Hailing from London, gas-powered public lighting caused quite a stir in early 19th-century Paris. Dazzling and smelly, it elicited little fondness initially, although the invention undeniably constituted real progress. It must be said that the old oil lamps were, for the city’s 150 or so lighters of streetlamps, an opportunity for employment that required dexterity and skill. When the decision was made to run gas along the streets, they became gas-lighters. The gestures were simplified and mechanical. While a certain know-how was lost, the streets of Paris gained in safety by night.
“These narrow streets, dark and muddy, where trades are carried on which do not care about external appearance, take on at night a mysterious physiognomy and one full of contrasts. Coming from the bright lights of the rue Saint Honoré, the rue Neuve des Petits Champs and the rue de Richelieu, where there are always crowds and where are displayed the masterpieces of Industry, Fashion and the Arts, any man to whom Paris at night is unknown would be seized with gloom and terror as he plunged into the network of little streets which surround that brightness reflected in the sky itself. Thick shadow succeeds upon a torrent of gaslight. At wide intervals, a pale streetlamp casts its smoky and uncertain gleam, not seen at all in some of the blind alleys.“
Honoré de Balzac, Splendeurs et misères des courtisanes, 1838 (Translation Rayner Heppenstall)
For domestic interiors, the available sources of lighting were more varied. The wealthiest homes relied on wax tapers ensconced in magnificent chandeliers and lustres. Their beautiful white light glinted off the mirrors and gilding of bourgeois drawing rooms. But wax cost a fortune. Often, poor households had only tallow candles, which provided little light and gave off an unpleasant odour. Only slightly more effective, oil lamps were also toxic, as the fuels were suspect mixtures: rapeseed, walnut, hempseed and poppy, which often caused inflammations and headache.

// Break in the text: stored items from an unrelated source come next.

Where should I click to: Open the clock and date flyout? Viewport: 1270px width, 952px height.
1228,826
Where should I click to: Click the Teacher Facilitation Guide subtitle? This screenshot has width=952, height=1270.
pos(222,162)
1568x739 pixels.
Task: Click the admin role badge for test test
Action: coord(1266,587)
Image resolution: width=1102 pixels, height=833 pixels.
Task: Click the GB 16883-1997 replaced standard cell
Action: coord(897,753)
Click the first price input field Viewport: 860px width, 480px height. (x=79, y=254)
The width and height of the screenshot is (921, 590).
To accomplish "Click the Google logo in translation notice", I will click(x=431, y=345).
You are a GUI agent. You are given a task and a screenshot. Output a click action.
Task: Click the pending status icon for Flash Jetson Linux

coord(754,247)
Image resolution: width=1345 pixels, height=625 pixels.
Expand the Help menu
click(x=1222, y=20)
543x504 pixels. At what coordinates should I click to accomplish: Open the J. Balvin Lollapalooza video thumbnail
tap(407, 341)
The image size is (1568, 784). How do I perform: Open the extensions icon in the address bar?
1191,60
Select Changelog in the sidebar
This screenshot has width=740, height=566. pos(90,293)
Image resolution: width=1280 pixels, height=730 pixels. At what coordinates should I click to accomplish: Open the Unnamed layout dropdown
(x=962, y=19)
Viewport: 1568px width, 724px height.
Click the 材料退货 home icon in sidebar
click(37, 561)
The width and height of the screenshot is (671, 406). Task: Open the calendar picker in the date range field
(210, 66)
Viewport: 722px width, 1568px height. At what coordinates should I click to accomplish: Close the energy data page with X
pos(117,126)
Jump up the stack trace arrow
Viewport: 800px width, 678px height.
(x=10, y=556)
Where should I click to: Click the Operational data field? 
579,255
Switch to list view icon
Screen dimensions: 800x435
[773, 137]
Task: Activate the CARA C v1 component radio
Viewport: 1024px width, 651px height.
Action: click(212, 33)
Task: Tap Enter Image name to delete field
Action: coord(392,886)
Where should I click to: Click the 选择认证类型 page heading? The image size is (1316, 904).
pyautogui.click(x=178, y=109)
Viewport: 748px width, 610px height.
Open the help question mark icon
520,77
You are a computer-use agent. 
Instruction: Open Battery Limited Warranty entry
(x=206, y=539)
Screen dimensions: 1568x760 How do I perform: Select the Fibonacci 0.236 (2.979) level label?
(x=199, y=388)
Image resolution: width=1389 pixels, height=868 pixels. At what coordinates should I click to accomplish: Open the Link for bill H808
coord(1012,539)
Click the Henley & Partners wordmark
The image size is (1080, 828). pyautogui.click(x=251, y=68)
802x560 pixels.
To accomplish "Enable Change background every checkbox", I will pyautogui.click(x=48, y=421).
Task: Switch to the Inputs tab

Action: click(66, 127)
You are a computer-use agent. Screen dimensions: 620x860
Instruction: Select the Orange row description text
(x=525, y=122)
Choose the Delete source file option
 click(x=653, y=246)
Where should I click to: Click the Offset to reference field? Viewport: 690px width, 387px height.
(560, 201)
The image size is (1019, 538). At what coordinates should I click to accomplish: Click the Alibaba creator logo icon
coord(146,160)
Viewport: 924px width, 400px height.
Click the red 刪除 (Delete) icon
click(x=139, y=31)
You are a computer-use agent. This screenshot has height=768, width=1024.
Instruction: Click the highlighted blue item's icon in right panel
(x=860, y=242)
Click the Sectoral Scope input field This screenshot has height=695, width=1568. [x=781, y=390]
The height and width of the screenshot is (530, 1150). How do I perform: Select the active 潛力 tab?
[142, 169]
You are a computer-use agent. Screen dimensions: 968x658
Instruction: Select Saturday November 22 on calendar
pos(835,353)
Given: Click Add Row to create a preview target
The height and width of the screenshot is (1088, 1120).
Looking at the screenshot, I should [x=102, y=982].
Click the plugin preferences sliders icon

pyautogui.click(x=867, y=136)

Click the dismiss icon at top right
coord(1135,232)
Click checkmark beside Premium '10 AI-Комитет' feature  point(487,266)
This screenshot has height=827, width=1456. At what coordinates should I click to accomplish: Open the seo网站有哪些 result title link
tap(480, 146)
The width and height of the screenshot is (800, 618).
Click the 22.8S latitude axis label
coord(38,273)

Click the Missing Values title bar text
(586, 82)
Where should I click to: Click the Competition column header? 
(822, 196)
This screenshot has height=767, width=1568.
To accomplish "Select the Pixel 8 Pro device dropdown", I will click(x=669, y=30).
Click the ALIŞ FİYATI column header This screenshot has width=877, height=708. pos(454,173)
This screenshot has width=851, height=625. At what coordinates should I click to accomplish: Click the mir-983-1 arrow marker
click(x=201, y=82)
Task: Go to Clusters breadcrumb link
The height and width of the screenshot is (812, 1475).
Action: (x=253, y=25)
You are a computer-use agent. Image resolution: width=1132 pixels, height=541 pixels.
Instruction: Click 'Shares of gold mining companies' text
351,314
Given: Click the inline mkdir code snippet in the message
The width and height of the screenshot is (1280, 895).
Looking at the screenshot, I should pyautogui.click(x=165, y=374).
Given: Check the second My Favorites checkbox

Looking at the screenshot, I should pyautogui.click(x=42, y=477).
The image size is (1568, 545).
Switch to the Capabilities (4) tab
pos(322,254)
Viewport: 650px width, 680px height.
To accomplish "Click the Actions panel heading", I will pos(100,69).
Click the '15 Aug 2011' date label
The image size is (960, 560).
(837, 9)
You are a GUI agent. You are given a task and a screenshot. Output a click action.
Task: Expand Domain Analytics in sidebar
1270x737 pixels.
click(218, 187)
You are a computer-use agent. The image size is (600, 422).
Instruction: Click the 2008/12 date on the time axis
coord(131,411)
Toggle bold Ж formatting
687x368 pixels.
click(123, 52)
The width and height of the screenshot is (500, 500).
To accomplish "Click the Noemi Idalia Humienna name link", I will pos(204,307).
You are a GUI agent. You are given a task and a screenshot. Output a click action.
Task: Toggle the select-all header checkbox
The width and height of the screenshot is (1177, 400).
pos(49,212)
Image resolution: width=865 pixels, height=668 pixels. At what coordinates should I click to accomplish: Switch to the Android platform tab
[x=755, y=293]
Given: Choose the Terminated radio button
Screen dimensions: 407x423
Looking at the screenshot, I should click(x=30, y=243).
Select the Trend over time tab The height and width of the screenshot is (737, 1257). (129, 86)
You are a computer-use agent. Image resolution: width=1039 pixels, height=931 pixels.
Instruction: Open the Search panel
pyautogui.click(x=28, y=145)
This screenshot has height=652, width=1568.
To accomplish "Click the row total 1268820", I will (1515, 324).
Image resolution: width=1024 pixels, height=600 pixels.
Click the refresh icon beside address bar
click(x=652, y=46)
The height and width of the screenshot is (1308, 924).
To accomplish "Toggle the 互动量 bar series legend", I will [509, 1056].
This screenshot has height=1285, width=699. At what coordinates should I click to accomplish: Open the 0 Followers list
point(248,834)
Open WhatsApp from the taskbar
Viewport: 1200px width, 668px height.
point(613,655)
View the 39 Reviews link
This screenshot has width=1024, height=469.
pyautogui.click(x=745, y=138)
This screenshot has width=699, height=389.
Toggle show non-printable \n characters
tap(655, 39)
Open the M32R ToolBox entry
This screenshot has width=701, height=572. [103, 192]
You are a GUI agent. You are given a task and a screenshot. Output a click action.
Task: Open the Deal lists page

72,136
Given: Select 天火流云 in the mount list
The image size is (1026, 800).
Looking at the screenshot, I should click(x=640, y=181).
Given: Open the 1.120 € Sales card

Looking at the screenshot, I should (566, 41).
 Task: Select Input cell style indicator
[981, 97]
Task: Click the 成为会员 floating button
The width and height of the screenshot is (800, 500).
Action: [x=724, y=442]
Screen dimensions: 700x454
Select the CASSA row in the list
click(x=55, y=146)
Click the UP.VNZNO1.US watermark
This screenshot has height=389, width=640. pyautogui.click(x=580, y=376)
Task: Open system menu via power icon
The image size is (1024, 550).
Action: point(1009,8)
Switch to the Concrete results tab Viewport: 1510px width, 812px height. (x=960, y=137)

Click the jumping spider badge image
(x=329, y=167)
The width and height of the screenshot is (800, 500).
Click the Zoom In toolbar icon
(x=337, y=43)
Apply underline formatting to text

“In front of the table was a commonplace desk-chair covered in red sheepskin faded with long use; six poor-quality chairs made up the rest of the furniture. On the mantelpiece Lucien noticed an old branched sconce of the kind used at the card-table, furnished with four wax candles and a shade. When Lucien, discerning all around him the symptoms of stark poverty, asked why he sued wax candles, d’Arthez replied that he could not bear the smell of burning tallow. This peculiarity indicated his very delicate physical sensitivity, which is also a sign of acute moral sensibility.“
Honoré de Balzac, Illusions Perdues, 1837. (Translation Herbert J Hunt)
Starting around 1850, petrol-lamps became extremely popular, and gas steadily made its way to ‘all floors’ of the capital’s buildings. The magic of electricity, however, would not cast its light in homes until the first days of the 20thcentury.